Conventional MBS prepaid far faster than Ginnie Mae MBS
Conventional Puerto Rico pools exhibited much worse prepayment behavior than Ginnie Mae MBS following the hurricane. Prepayments increased over the first half of the year and peaked over 40 CPR, much faster than the peak 8 CPR in Ginnie Mae pools. This is shown in Exhibit 3:
Exhibit 3: Conventional pools prepaid much faster than Ginnie Mae
Even though Freddie Mac reports pool-level buyouts, the Puerto Rico prepays were reported as voluntary prepayments.
Pay-ups for Ginnie Mae Puerto Rico pools are very low
The prepayment protection offered by Puerto Rico pools appears to be undervalued in the market. Exhibit 4 shows that pay-ups for 2013 vintage 3.5% and 4.0% coupon Puerto Rico pools are roughly 20% of theoretical value. This was calculated by selecting two representative 100% Puerto Rico pools and running them at the same OAS as the TBA.
Exhibit 4: Puerto Rico payups are extremely low (as of 1/9/2019)
Each pool is run two different ways:
- Yield Book’s production model
- Dial Yield Book to run 2 CPR faster, to account for elevated buyout rates
Actual pay-ups are much lower than theoretical pay-ups in both cases.
Puerto Rico pools have historically prepaid very slowly. But investors feared that the hurricane would cause a huge increase in prepayment speeds, which has likely suppressed payups for these pools. However, Ginnie Mae MBS did not experience a large increase in prepayment speeds, and delinquency rates are approaching historical levels. Therefore prepayment speeds should be reasonably close to historical experience. Low payups make these pools look very attractive.

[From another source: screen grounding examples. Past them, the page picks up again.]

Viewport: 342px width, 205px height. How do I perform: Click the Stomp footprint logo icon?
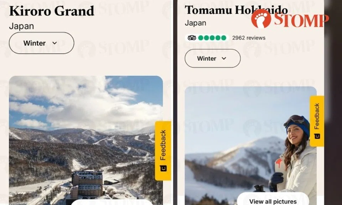(261, 19)
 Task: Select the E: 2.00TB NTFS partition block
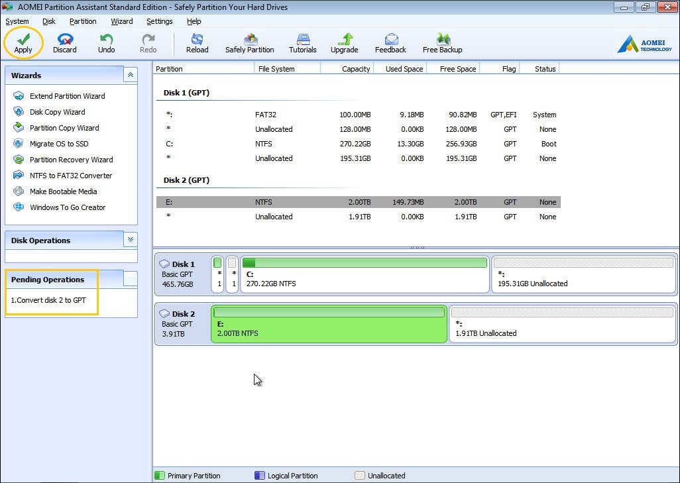(329, 324)
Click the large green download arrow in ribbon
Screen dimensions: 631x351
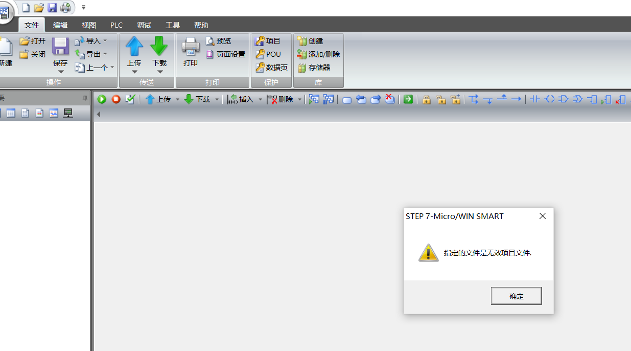point(159,47)
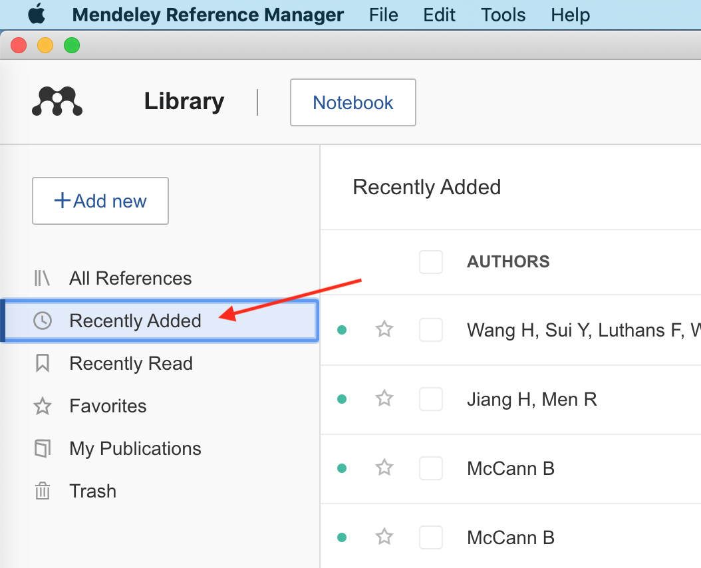Star the Jiang H, Men R reference

pyautogui.click(x=384, y=399)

Investors should also note that the Ginnie Mae pools never experienced a large spike in prepayments following the hurricane. Borrower and lender assistance policies offered by Ginnie Mae, FHA, VA, and USDA allowed many loans to cure, protecting investors from unnecessary prepayments. Fannie Mae and Freddie Mac Puerto Rico pools did not fare as well, prepaying over 40 CPR last summer.